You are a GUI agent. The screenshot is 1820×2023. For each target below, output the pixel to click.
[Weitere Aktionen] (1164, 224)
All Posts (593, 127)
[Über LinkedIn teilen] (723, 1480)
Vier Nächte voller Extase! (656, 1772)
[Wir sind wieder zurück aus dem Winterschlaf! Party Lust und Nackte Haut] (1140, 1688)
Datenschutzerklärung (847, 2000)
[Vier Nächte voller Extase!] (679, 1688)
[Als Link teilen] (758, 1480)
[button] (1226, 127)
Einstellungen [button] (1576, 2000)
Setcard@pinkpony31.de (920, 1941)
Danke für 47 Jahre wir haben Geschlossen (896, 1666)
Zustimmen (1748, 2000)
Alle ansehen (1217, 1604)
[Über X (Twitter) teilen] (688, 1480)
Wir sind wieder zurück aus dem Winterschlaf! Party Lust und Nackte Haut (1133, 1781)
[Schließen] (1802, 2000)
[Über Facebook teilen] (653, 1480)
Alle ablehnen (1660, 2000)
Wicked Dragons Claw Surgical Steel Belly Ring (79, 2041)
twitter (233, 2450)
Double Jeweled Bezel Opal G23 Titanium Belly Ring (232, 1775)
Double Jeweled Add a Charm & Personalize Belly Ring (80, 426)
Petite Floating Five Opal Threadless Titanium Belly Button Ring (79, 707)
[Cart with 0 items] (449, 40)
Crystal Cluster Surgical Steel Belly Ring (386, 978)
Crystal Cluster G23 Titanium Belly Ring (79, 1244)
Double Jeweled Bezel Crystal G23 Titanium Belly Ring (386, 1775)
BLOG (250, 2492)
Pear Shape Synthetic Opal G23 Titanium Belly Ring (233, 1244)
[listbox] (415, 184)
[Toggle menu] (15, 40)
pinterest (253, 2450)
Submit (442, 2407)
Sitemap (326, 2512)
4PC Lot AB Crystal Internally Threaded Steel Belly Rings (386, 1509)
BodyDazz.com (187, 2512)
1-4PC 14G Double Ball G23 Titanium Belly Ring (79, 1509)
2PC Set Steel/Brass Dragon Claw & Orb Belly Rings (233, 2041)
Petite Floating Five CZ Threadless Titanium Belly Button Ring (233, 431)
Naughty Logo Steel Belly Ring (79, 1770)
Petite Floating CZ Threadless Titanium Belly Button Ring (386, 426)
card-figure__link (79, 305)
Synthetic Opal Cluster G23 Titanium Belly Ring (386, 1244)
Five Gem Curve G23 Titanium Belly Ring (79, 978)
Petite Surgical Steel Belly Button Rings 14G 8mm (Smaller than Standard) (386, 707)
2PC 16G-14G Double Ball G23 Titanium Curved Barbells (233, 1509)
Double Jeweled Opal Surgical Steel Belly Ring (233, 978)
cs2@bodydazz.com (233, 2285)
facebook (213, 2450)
━━━
■ Work to be completed: In the material above, find the line containing "[Schließen] (1802, 2000)" and the line containing "Double Jeweled Add", then write out exactly those two lines and every line between them, and nothing more.

■ Task answer:
[Schließen] (1802, 2000)
[Über Facebook teilen] (653, 1480)
Alle ablehnen (1660, 2000)
Wicked Dragons Claw Surgical Steel Belly Ring (79, 2041)
twitter (233, 2450)
Double Jeweled Bezel Opal G23 Titanium Belly Ring (232, 1775)
Double Jeweled Add a Charm & Personalize Belly Ring (80, 426)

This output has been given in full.